Secure collaborative EHR Sharing using multi-authority attribute-based proxy re-encryption in Web 3.0

Web 3.0 represents a transformative shift toward a decentralized, intelligent, and user-centric Internet. Existing electronic health record (EHR) sharing systems depend on centralized cloud servers for storage and management, with hospitals serving as primary custodians. This centralization often results inpatients losing control and visibility over their EHR data, including who accesses it and how it is utilized, which contradicts the decentralized principles of Web 3.0. In this context, we propose a multi-authority attribute-based proxy re-encryption scheme that facilitates collaborative EHR sharing in Web 3.0. Our design allows the updating of ciphertext policies, thereby eliminating the need for frequent re-encryption of plaintext data amid varying cross-domain access policies.
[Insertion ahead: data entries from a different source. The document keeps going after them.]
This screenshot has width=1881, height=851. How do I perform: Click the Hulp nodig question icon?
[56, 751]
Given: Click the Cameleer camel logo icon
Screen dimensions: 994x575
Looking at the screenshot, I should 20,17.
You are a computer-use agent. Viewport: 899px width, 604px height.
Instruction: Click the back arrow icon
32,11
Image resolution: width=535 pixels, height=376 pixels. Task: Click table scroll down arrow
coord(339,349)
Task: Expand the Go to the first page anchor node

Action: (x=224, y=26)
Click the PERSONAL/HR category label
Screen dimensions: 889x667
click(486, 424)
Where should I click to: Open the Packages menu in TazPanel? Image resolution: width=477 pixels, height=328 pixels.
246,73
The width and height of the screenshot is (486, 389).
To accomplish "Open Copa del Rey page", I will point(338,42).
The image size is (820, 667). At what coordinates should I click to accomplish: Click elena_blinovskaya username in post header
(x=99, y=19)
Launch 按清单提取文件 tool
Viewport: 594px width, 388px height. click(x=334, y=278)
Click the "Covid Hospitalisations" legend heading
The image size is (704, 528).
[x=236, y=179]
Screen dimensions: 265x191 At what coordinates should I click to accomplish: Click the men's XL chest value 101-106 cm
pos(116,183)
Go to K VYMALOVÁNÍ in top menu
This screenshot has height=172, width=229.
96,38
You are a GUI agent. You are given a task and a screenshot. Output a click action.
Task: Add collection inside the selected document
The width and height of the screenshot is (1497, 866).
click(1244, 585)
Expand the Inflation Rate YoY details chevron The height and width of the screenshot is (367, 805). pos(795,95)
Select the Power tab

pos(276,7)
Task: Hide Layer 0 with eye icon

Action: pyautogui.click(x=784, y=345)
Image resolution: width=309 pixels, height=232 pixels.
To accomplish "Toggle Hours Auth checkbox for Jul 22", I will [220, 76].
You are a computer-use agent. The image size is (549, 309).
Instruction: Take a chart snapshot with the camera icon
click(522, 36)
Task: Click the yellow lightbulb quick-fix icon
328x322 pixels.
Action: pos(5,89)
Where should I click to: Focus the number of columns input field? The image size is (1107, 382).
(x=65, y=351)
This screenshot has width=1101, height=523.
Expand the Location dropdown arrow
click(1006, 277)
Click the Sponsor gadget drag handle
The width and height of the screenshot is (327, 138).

Furthermore, our scheme utilizes blockchain technology to create a decentralized and transparent environment that enables traceable cross-domain EHR sharing records. Additionally, we integrate hybrid encryption with decentralized data hosting platforms, significantly reducing the on-chain storage burden. The use of smart contracts automates the cross-domain EHR sharing and guarantees a fair distribution of benefits among all participants. Security analysis confirms that our scheme is secure against chosen plaintext attacks and resistant to collusion. Performance analysis and simulation experiments validate the efficiency and robustness of our scheme.